Homeschooling Inspired by the One Room Schoolhouse


The one room schoolhouse of the past has some lessons that we can use as homeschool moms today. Kym shares some of those ideas in this post.

Homeschooling has given me a new appreciation for the management skills of teachers back in the one-room schoolhouse days! These teachers were often young women who were tasked with teaching and keeping order in a classroom of up to forty students, from first grade through eighth grade. While the class size most homeschool moms deal with is perhaps three or four students, we do have to manage different ages and grades.

Lessons from the One Room Schoolhouse

Can we take a page from the one-room schoolhouse lesson planner to help us manage multiple ages in our homeschool?

  • All ages can learn some things together. History, Geography, Art, Music Appreciation, and Bible are some of the subjects in which it often works well to have all your students together. Discuss or read aloud some of the History text while little ones color a related picture and older ones take notes or follow along. Older kids can do further reading or writing assignments on their own. All students can do map work or art projects together, although the level of detail or skill would vary. Listening to music together and discussing your impressions can be insightful and entertaining for all. And of course the Bible speaks to all ages, so a family Bible study can be a wonderful way to start your homeschool morning.
  • Older students can help teach younger students. Divide and conquer! If you’ve got an older student that doesn’t mind and is capable, perhaps he can take a turn reading with little sister or helping little brother with arithmetic. Do be careful to keep your expectations in balance and realistic, but it is certainly okay to make homeschooling a cooperative venture.
  • Younger students can listen in on lessons for older students. In those one room schoolhouses, students that were finished their own work usually had to sit quietly while the teacher worked with another group. First and second graders likely learned a lot by listening to the sixth and seventh graders recite their lessons or practice spelling. Little ones in your home may not understand everything, but they may pick up more than you think by doodling or playing with quiet toys while you and the older kids are reading aloud or discussing a history or science lesson.

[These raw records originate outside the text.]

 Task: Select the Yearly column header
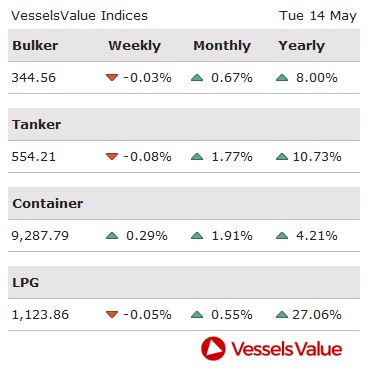pyautogui.click(x=301, y=46)

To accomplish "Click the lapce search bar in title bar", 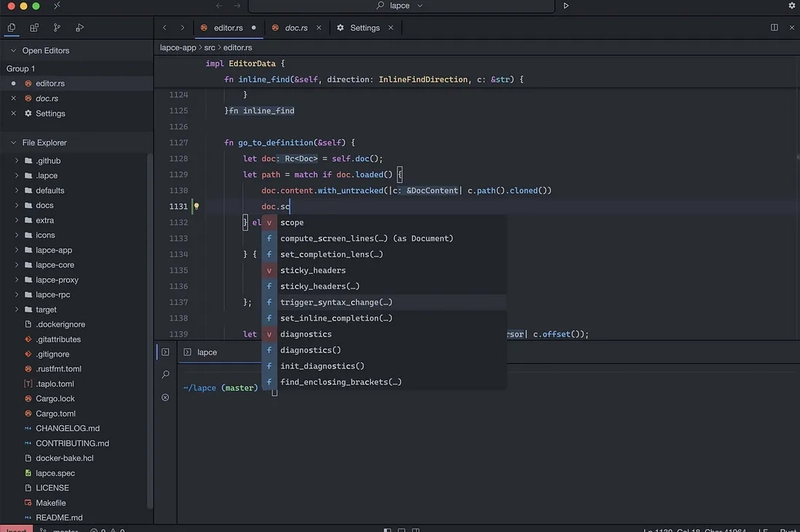I will 401,6.
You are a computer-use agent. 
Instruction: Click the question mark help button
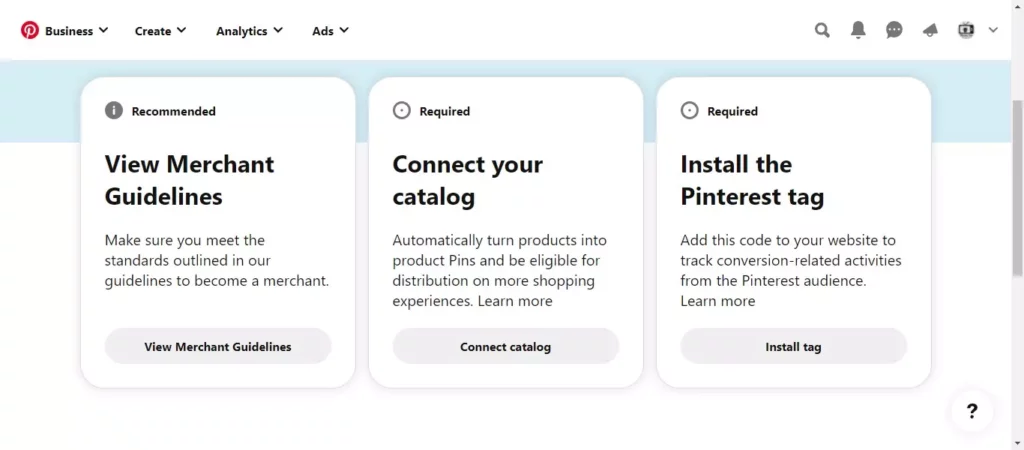[972, 410]
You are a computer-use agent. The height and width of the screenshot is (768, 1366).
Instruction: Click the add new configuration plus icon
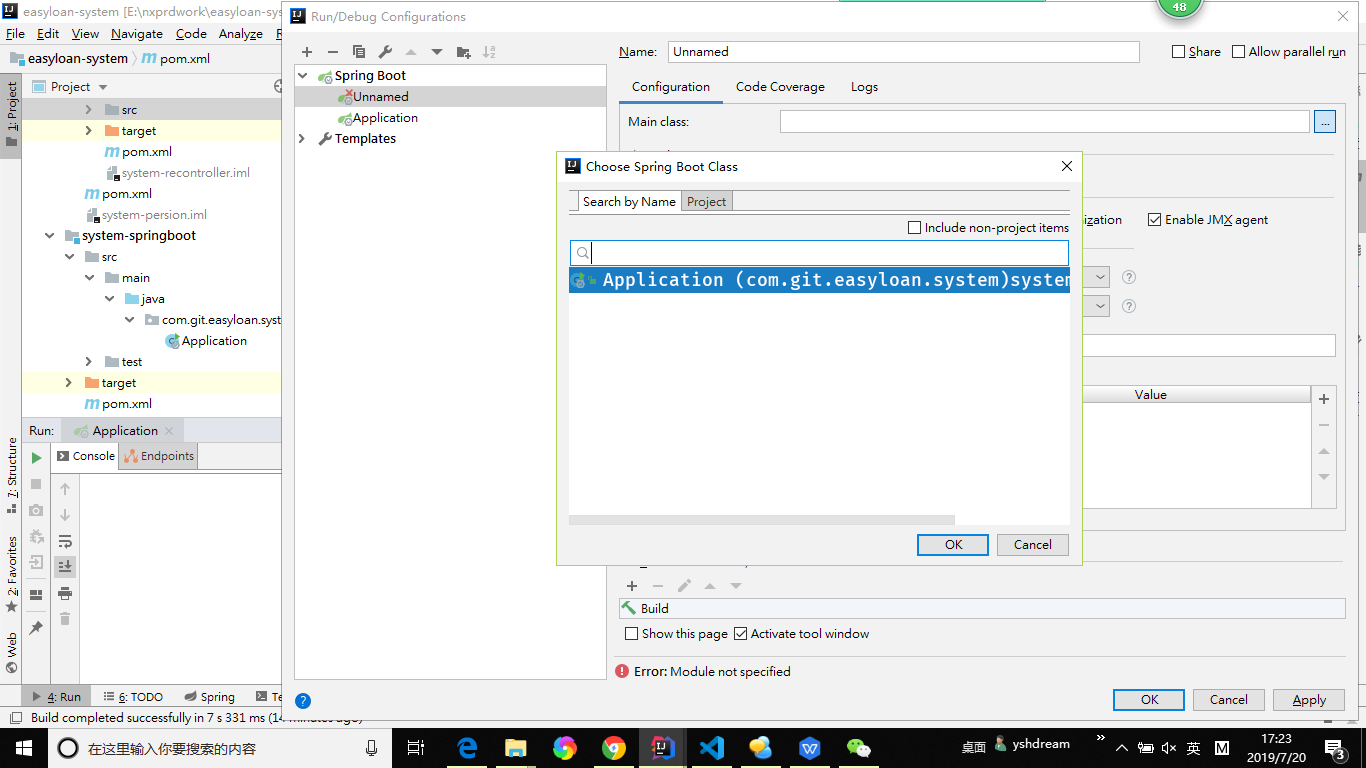307,52
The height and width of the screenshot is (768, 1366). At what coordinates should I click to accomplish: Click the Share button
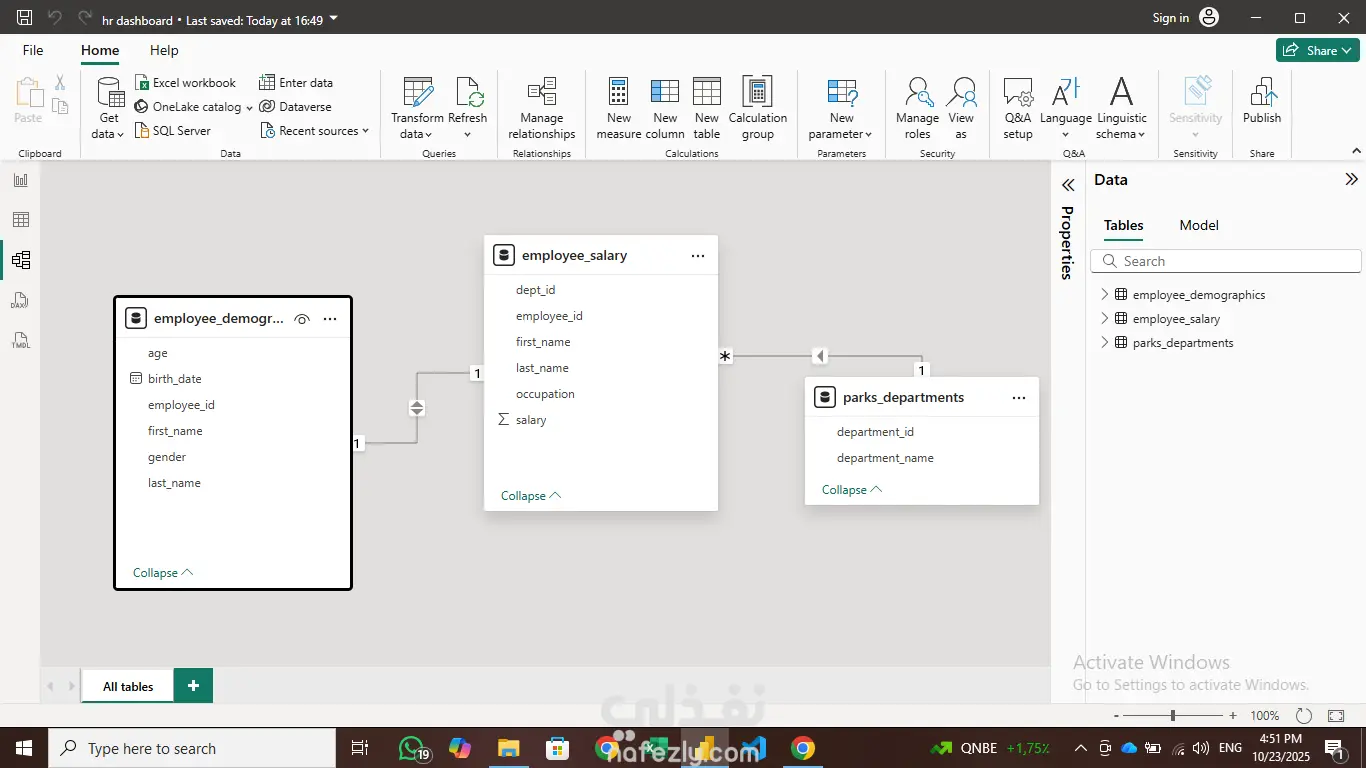[x=1316, y=50]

In our own homeschool, we tried to combine lessons whenever practical, and most years at least two of my students worked together in Science and History. Sometimes three or all four of mine were working together in those subjects, and even if it was just the oldest two of the group, the younger ones were often in the same room drawing or playing. There were plenty of times those younger students surprised me with how much they had been paying attention!

Do you combine classes for kids of different ages like a one room schoolhouse? How do you manage?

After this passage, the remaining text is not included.